Hackers Begin Laundering Funds Stolen From Harmony’s Horizon Bridge
Hackers who made off with $100 million worth of altcoins from the Horizon blockchain bridge five days ago have begun disposing of their loot.
$22 Million Worth of Ether Shifted to Tornado Cash
In a Twitter thread posted on June 27, Peckshield, a blockchain security auditor, said that 18,036 ether (ETH) with an estimated value of $22 million were sent to crypto mixing service Tornado Cash from the same address used in the June 23 Horizon Bridge breach. The funds were divided into three equal amounts and sent to three separate wallets, which then sent the ETH to Tornado Cash for mixing.
According to Peckshield, the first and second wallets have completed mixing the stolen crypto, while the third one is still sending ETH to Tornado Cash in batches of 100 every eight minutes. At the time of writing, the wallet reportedly still had 2,800 ETH tokens left. About $78 million worth of ETH remains in the hackers’ primary wallet.
Harmony Investigates Breach with F.B.I. and Blockchain Forensic Partners
The Horizon Bridge is a token bridge that connects the Harmony blockchain to a host of networks such as Ethereum, Binance Chain, and Bitcoin.
Harmony has stated that they are aware of the move being made by the hackers to launder the funds stolen from Horizon. They have also confirmed that they are investigating the breach with the help of two blockchain tracking and analysis firms and the F.B.I.
Earlier in the week, Harmony offered $1 million to the Horizon hackers and promised not to press criminal charges against them if they returned the stolen funds. But many crypto fans criticized the small amount offered and questioned whether it would be enough to get the hackers to give back the stolen ETH.
As part of the response to the Horizon attack, Harmony founder Stephen Tse pointed out that the exploit did not occur because of a smart contract breach but rather the compromising of private keys.
Crypto Mixing Services Are Popular With Hackers
Hackers routinely use mixing services such as Tornado Cash to obfuscate the origins of their crypto. These platforms work by combining large amounts of cryptocurrency in a private pool before sending them to the intended recipients. Anyone keeping track of crypto transactions would only see that one person deposited crypto into a mixer and that a different person received crypto from the mixer.

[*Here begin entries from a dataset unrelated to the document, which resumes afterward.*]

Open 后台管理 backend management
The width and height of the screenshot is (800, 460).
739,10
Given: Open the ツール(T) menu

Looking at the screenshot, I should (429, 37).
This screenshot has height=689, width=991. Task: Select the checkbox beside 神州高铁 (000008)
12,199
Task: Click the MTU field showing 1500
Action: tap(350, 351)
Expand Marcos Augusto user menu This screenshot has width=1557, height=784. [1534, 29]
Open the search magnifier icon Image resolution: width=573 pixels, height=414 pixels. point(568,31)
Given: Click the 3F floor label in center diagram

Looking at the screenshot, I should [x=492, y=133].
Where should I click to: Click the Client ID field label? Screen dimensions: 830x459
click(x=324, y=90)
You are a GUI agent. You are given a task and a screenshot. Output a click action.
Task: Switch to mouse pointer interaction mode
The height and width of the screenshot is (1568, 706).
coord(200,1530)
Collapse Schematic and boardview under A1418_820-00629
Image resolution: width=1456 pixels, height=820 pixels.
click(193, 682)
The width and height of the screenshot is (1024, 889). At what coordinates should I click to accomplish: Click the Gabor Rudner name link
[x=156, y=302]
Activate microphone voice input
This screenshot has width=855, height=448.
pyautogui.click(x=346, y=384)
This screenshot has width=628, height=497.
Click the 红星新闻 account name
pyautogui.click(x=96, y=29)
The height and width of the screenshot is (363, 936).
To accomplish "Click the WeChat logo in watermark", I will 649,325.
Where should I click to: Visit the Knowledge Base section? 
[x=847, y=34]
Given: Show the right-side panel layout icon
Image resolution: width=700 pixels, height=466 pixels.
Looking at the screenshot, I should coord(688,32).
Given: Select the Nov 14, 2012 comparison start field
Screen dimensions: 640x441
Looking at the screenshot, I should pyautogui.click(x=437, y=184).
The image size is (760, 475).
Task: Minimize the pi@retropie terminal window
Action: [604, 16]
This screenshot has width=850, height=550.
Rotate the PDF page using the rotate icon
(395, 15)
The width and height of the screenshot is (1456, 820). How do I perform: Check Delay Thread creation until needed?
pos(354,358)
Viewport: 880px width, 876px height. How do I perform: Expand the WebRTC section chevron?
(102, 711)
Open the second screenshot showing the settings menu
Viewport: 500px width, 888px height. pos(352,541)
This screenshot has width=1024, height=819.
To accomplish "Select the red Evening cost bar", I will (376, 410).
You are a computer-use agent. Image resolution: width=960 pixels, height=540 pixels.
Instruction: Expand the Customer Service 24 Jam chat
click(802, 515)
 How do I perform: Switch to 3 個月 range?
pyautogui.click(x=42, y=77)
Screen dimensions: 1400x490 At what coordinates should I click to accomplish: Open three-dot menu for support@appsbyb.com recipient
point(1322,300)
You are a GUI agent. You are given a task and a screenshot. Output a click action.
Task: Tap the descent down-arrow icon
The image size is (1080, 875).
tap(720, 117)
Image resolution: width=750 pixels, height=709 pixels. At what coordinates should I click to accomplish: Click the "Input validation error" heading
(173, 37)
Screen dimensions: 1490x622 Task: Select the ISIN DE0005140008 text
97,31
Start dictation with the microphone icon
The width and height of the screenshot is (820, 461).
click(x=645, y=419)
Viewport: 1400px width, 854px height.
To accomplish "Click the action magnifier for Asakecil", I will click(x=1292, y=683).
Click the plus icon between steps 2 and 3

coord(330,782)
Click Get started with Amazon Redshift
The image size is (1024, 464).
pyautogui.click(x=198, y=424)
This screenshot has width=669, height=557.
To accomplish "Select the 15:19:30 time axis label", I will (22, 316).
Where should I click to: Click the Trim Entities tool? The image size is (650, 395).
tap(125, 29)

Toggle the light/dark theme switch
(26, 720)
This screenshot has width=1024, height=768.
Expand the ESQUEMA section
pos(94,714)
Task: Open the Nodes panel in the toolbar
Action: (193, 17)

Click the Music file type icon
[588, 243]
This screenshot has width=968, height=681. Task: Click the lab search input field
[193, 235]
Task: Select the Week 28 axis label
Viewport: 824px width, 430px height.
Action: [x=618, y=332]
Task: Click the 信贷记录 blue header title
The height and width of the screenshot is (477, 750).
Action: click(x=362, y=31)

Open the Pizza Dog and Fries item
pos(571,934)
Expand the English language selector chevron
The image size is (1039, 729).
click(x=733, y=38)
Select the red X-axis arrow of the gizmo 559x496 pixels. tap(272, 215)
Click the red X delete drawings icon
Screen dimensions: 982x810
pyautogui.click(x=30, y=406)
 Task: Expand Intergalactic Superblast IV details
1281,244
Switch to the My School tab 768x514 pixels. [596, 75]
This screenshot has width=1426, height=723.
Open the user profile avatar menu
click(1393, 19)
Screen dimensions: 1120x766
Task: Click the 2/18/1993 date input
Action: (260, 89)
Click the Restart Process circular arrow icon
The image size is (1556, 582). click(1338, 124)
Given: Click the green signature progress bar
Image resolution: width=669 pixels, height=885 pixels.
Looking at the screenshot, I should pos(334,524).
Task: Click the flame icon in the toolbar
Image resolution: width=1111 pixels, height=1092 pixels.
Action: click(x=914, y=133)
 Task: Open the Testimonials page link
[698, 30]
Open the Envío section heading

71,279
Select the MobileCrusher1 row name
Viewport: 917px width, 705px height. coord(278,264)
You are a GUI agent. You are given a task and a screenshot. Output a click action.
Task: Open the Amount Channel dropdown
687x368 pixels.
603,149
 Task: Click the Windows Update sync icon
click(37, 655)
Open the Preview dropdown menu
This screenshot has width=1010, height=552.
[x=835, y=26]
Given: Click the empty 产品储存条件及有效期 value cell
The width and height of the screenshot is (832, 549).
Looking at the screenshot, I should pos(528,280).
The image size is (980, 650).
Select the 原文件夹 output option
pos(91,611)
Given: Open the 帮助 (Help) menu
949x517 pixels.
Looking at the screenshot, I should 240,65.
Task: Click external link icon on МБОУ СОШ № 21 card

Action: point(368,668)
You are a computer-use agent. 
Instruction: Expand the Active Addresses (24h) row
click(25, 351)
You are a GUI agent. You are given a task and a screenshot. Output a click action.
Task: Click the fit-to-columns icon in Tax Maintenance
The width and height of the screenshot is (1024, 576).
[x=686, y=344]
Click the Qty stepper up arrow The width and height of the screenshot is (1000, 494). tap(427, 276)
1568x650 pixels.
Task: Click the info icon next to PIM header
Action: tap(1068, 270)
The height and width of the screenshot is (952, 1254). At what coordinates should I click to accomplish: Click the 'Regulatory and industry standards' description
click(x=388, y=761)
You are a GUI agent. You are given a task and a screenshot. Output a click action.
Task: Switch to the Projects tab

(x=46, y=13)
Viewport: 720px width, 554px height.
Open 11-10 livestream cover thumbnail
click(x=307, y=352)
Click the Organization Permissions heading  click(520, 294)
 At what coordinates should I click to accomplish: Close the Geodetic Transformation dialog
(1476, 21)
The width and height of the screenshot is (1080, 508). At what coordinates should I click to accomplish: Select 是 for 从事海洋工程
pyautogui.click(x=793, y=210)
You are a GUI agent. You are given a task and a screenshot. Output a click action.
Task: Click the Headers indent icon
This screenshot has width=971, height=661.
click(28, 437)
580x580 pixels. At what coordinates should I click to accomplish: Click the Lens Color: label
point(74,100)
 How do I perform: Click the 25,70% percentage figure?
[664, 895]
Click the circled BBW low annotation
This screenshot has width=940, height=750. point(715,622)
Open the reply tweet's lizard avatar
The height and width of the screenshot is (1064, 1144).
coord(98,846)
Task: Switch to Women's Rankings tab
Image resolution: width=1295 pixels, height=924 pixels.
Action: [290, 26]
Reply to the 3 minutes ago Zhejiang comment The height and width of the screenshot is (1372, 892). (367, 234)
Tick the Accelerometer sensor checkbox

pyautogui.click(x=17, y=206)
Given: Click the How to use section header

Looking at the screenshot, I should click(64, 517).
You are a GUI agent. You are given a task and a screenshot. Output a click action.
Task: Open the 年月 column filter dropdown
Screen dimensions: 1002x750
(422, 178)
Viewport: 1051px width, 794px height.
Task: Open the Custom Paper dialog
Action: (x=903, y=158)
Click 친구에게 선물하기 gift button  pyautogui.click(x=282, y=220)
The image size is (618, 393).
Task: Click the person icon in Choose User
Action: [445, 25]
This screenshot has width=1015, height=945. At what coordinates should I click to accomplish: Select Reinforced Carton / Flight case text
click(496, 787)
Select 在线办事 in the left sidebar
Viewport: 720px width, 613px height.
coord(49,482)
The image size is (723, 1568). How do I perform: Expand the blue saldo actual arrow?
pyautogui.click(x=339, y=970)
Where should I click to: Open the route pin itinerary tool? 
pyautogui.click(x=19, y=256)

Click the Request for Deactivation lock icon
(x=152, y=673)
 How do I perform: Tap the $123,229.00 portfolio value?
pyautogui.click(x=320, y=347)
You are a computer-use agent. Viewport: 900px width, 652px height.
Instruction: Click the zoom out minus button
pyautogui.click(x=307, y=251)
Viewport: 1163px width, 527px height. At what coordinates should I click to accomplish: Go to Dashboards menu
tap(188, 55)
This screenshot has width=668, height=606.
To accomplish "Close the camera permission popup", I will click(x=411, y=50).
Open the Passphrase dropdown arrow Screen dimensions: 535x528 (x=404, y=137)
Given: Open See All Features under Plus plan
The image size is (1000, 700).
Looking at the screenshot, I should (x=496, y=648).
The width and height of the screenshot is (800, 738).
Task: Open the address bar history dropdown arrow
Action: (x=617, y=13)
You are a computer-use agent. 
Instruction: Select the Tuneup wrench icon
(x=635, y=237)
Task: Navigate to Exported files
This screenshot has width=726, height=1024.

As a result, illegally acquired cryptocurrency gets laundered.
Tornado Cash Has Previous History as a Conduit for Laundering
Tornado Cash has become the go-to laundering platform for bad-faith actors in the crypto industry. For instance, earlier in the year, when suspected North Korean-backed hackers stole more than $600 million worth of ETH from Axie Infinity’s Ronin Bridge, they sent about $100 million worth of it through Tornado Cash.
The official Tornado Cash website indicates that more than $3.5 billion worth of ETH has been deposited into the service since its inception in 2019. But according to cybersecurity analysts, more than a third of the funds (roughly $1.2 billion) that have gone through Tornado Cash were illicitly acquired.